WHAT IS REQUIRED:
Repeat, please, exactly the lines from the one that has "點數里程指南 (411, 102)" through the end of the records below, with pictures dropped.
Start of SOURCE RECORDS
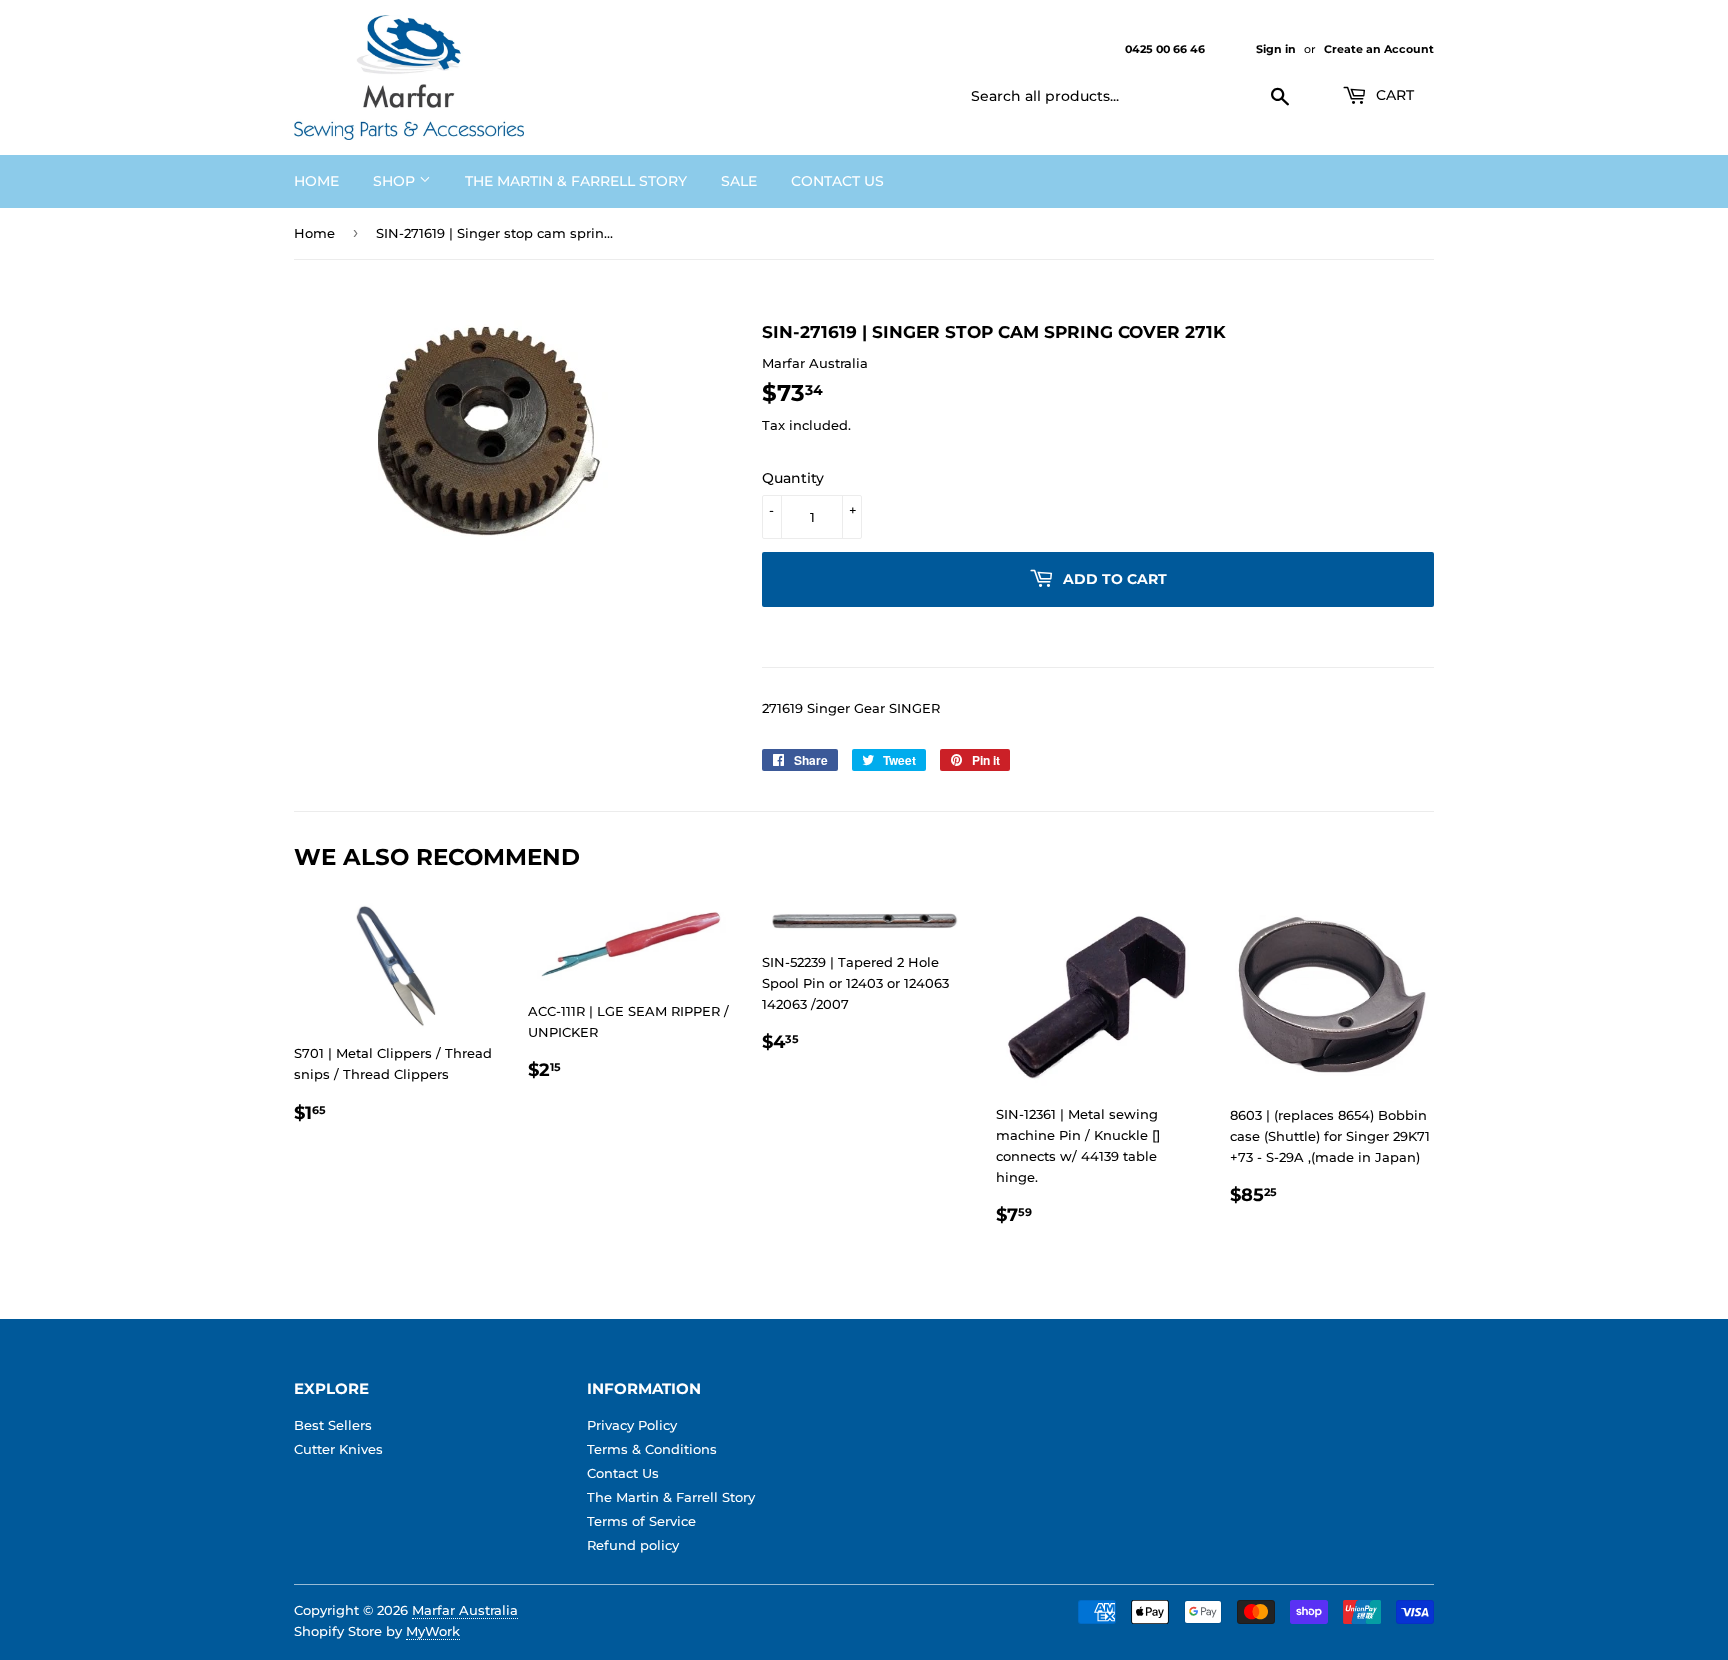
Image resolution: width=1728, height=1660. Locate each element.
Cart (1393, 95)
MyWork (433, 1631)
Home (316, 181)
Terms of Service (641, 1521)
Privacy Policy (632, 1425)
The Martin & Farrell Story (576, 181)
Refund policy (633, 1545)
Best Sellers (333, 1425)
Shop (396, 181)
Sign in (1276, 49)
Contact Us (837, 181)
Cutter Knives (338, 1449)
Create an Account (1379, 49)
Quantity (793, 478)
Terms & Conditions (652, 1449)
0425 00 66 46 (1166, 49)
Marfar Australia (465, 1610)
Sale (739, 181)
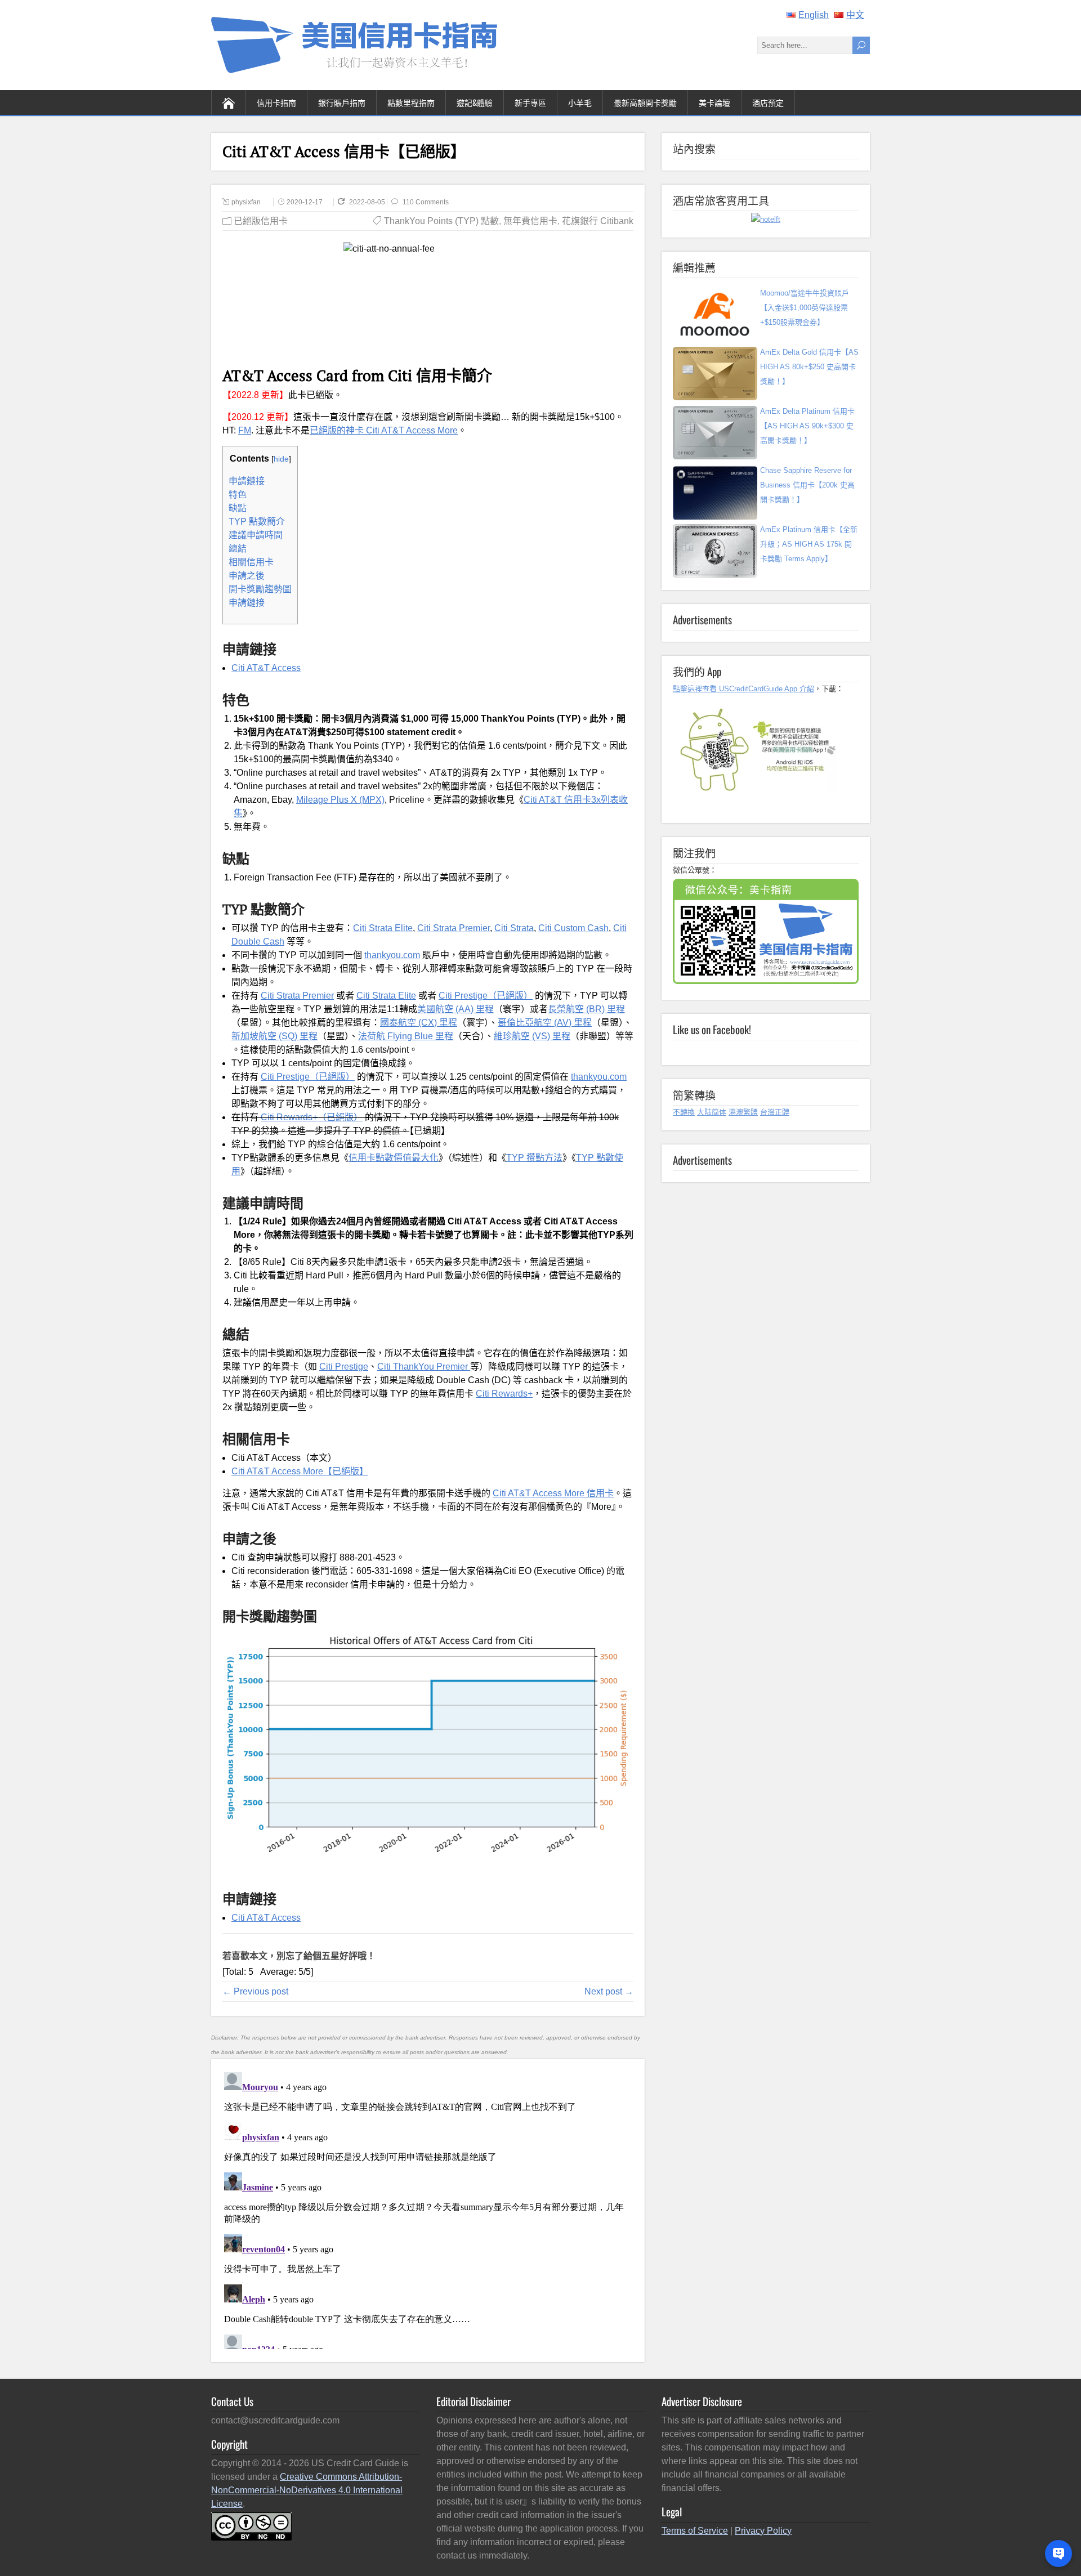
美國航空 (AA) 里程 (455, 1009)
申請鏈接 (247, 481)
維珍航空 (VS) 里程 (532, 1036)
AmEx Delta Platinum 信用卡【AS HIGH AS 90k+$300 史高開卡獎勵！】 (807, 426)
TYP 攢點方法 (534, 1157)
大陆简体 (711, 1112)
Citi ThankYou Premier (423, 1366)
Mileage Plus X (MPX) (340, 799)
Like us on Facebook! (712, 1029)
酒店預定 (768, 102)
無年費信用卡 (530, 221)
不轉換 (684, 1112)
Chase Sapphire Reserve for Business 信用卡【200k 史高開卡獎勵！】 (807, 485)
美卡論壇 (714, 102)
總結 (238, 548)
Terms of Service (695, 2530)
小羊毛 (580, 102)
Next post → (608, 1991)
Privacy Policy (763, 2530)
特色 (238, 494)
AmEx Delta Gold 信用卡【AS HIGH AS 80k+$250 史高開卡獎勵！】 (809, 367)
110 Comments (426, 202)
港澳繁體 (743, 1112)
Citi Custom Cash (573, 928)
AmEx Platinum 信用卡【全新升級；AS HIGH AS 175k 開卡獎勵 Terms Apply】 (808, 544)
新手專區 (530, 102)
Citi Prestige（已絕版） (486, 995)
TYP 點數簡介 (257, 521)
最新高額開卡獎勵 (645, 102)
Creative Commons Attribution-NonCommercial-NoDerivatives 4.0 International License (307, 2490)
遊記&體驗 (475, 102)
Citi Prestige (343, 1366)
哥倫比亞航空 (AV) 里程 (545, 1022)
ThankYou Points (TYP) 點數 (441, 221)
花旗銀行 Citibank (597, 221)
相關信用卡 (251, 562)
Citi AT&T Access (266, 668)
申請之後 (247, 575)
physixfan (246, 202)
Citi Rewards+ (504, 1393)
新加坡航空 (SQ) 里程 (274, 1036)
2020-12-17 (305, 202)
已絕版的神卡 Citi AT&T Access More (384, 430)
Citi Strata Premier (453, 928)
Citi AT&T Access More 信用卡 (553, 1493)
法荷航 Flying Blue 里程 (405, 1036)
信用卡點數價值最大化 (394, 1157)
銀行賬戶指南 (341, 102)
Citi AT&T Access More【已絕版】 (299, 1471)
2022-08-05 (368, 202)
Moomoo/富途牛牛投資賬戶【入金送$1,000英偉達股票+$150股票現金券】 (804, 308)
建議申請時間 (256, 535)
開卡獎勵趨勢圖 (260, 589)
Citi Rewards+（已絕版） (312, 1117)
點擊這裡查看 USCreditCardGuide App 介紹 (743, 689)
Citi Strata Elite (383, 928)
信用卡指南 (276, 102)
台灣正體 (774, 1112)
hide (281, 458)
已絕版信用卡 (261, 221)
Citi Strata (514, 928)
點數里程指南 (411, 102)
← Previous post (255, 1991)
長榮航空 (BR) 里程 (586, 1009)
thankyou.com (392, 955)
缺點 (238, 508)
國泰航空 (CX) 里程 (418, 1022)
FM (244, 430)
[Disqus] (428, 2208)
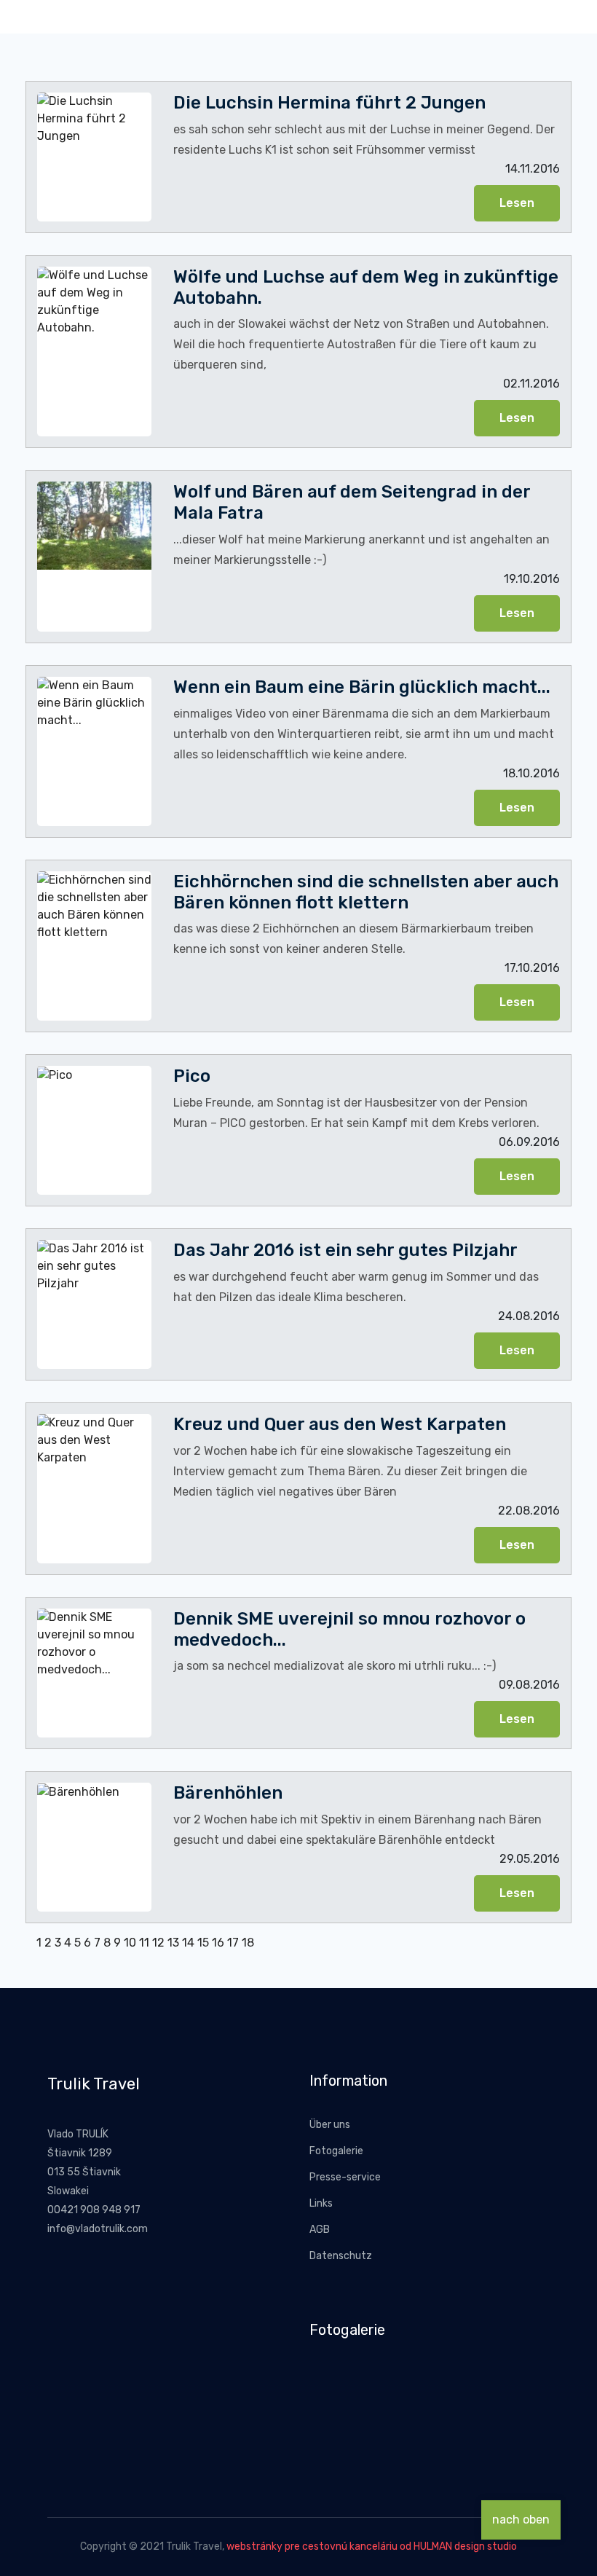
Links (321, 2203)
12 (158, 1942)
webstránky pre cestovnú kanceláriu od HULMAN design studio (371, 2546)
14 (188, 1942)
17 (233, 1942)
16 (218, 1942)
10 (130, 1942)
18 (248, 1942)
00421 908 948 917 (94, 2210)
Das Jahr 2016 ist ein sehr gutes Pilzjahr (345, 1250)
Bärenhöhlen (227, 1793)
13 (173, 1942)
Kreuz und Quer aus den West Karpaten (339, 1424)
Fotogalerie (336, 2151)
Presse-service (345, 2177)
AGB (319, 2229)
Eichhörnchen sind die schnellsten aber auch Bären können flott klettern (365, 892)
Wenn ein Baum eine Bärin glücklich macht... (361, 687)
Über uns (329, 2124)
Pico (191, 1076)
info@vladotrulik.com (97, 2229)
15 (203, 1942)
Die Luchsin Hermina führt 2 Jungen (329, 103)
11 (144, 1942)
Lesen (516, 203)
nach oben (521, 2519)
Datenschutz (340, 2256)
End of SOURCE RECORDS
REPLY:
點數里程指南 (411, 102)
← Previous post (255, 1991)
長榮航空 (BR) 里程 (586, 1009)
thankyou.com (392, 955)
缺點 (238, 508)
國泰航空 (CX) 里程 (418, 1022)
FM (244, 430)
[Disqus] (428, 2208)
Links (321, 2203)
12 (158, 1942)
webstránky pre cestovnú kanceláriu od HULMAN design studio (371, 2546)
14 (188, 1942)
17 (233, 1942)
16 (218, 1942)
10 (130, 1942)
18 (248, 1942)
00421 908 948 917 (94, 2210)
Das Jahr 2016 ist ein sehr gutes Pilzjahr (345, 1250)
Bärenhöhlen (227, 1793)
13 (173, 1942)
Kreuz und Quer aus den West Karpaten (339, 1424)
Fotogalerie (336, 2151)
Presse-service (345, 2177)
AGB (319, 2229)
Eichhörnchen sind die schnellsten aber auch Bären können flott klettern (365, 892)
Wenn ein Baum eine Bärin glücklich macht... (361, 687)
Über uns (329, 2124)
Pico (191, 1076)
info@vladotrulik.com (97, 2229)
15 (203, 1942)
Die Luchsin Hermina führt 2 Jungen (329, 103)
11 (144, 1942)
Lesen (516, 203)
nach oben (521, 2519)
Datenschutz (340, 2256)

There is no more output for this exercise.